**Aim**: Display each line of the entries below that contains the word "This", copying the full line.

** BEGIN **

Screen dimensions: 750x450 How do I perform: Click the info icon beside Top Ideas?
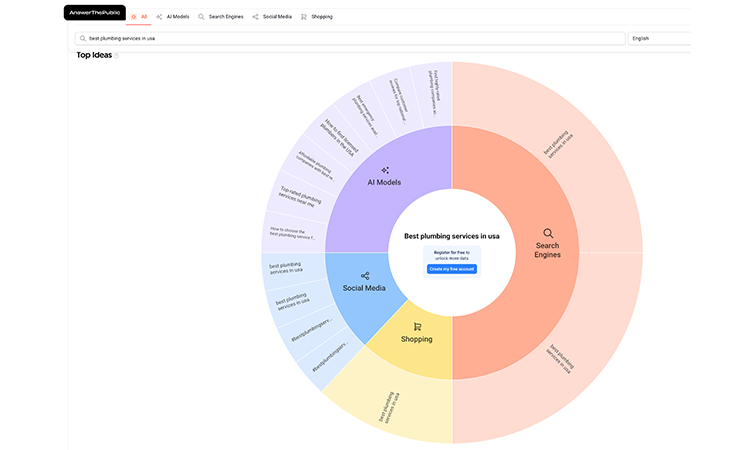[x=116, y=56]
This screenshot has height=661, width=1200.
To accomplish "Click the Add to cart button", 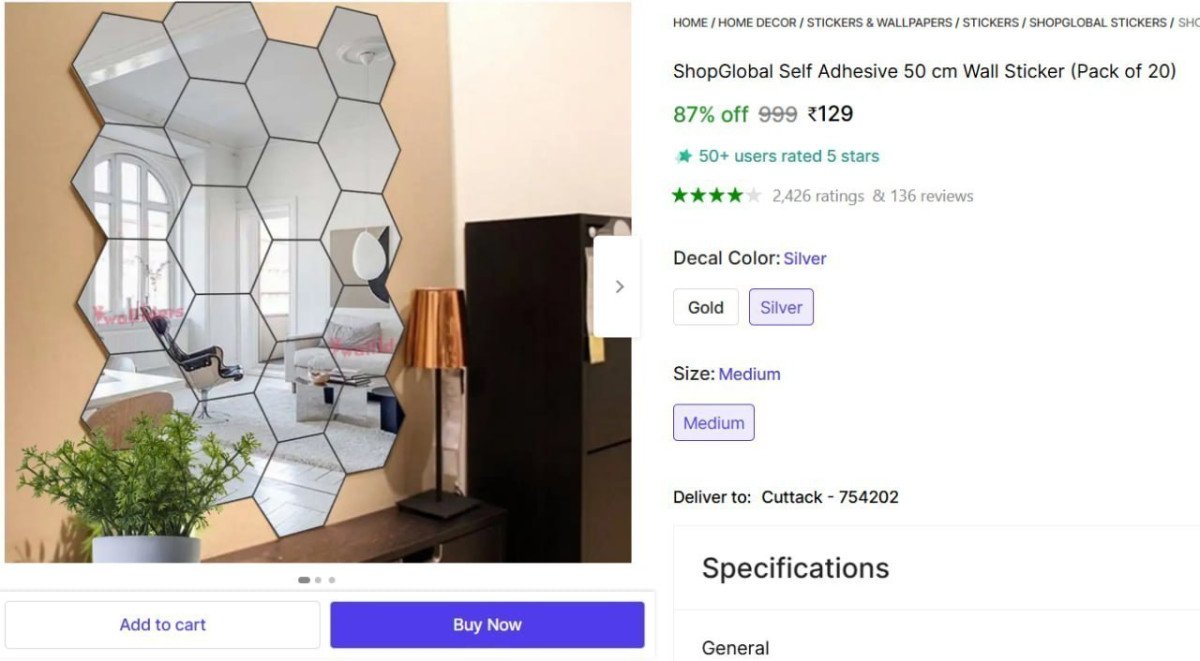I will click(x=162, y=625).
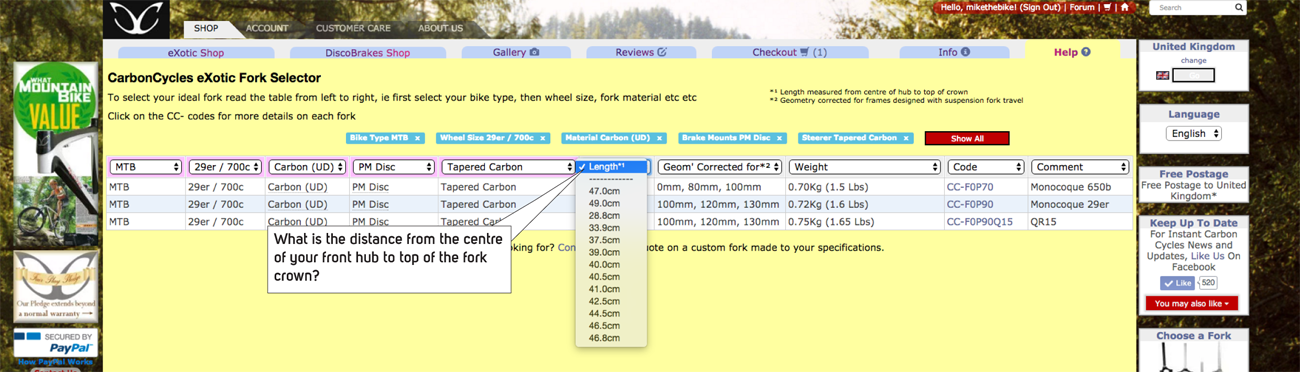Choose 44.5cm from the length list

pos(604,313)
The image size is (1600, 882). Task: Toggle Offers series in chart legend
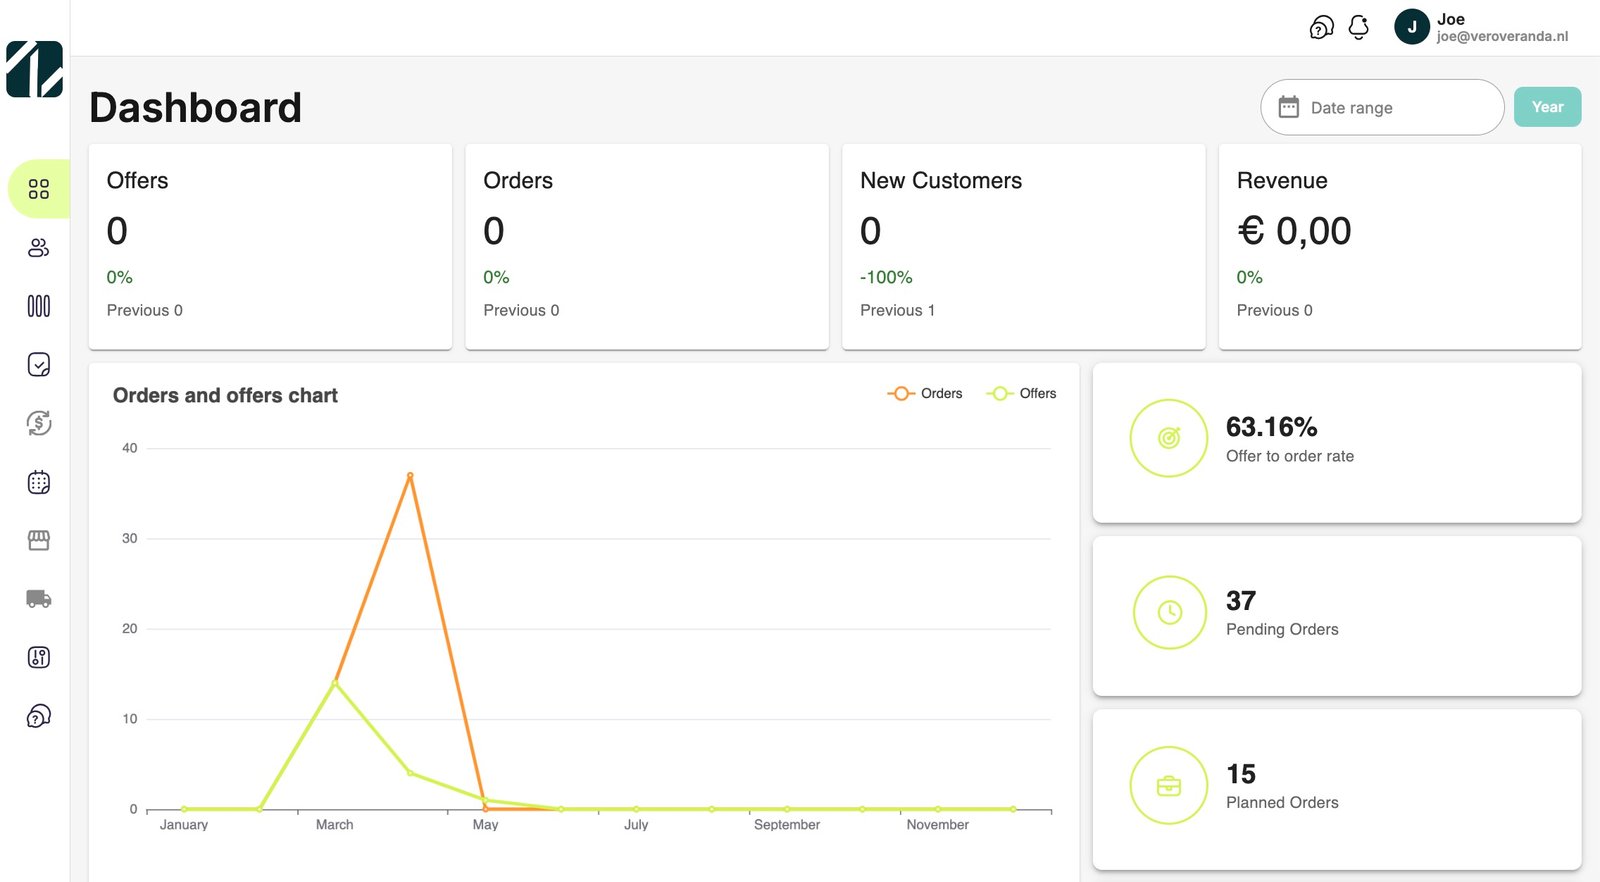pos(1021,394)
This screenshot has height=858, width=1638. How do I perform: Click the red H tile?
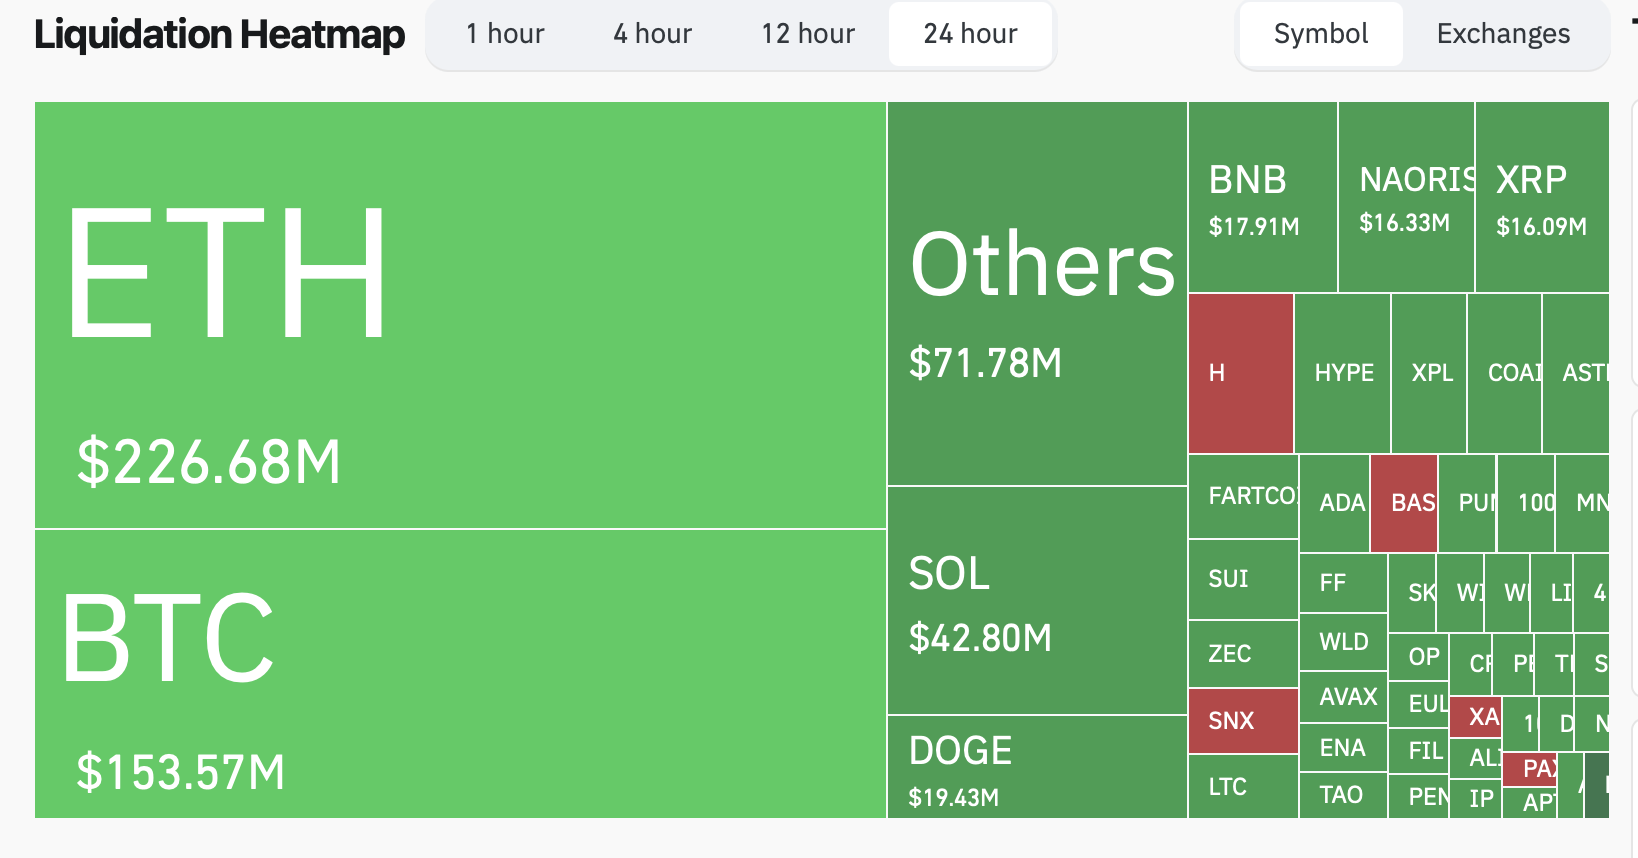[1241, 373]
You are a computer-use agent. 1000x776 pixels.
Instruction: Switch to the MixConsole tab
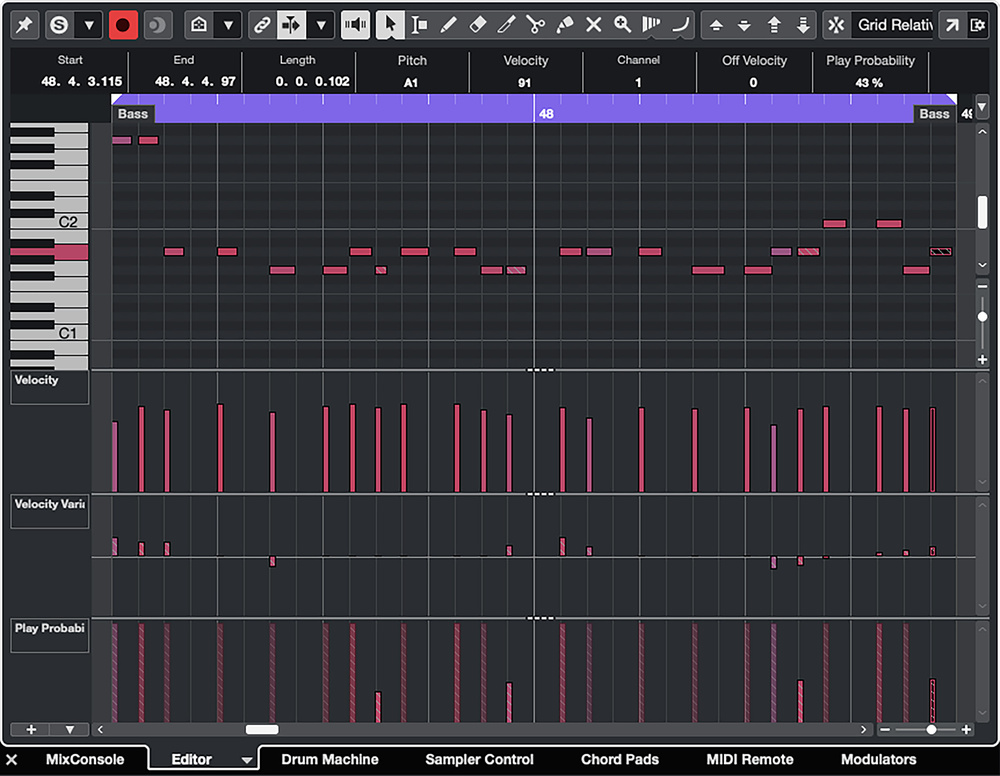[85, 760]
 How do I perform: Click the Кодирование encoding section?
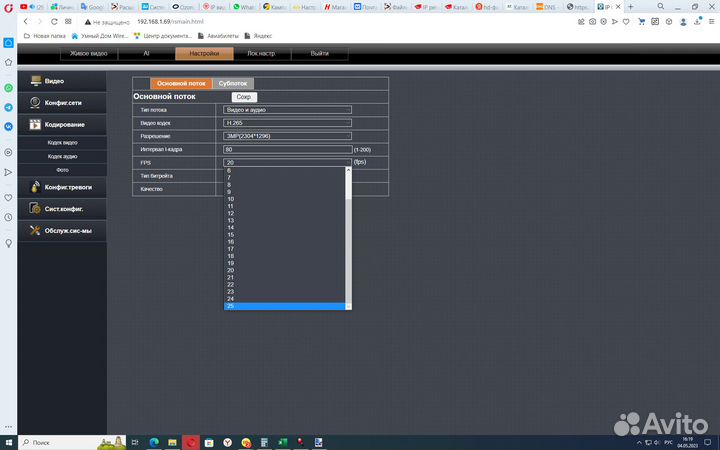point(64,125)
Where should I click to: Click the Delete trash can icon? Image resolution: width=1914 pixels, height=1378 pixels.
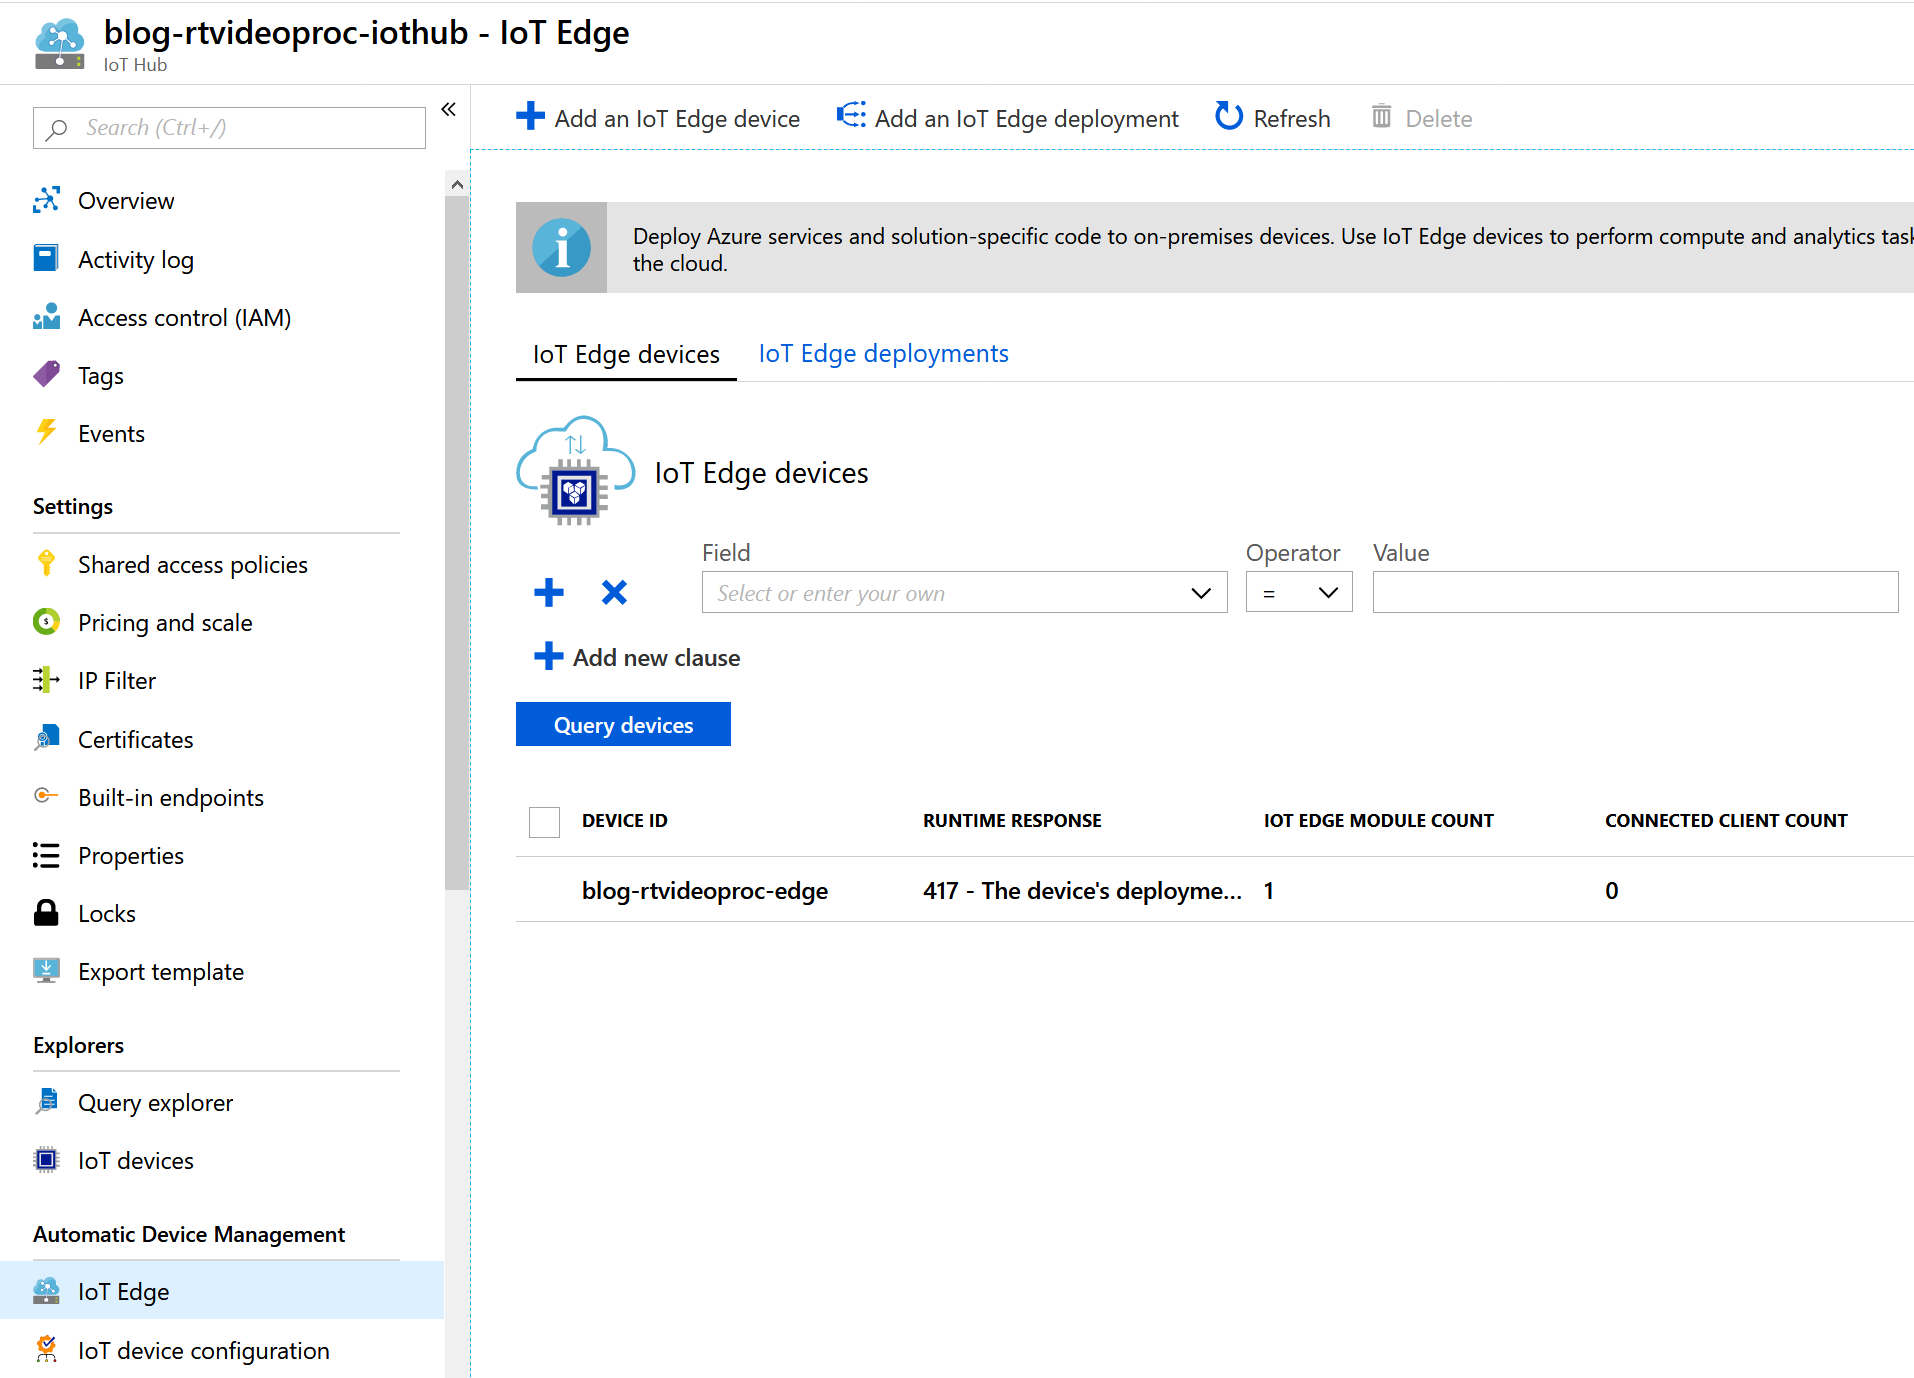click(x=1381, y=117)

** END **

**Exercise answer**:
This screenshot has height=661, width=1200.
This screenshot has height=858, width=1638. How do I perform: Click the red H tile?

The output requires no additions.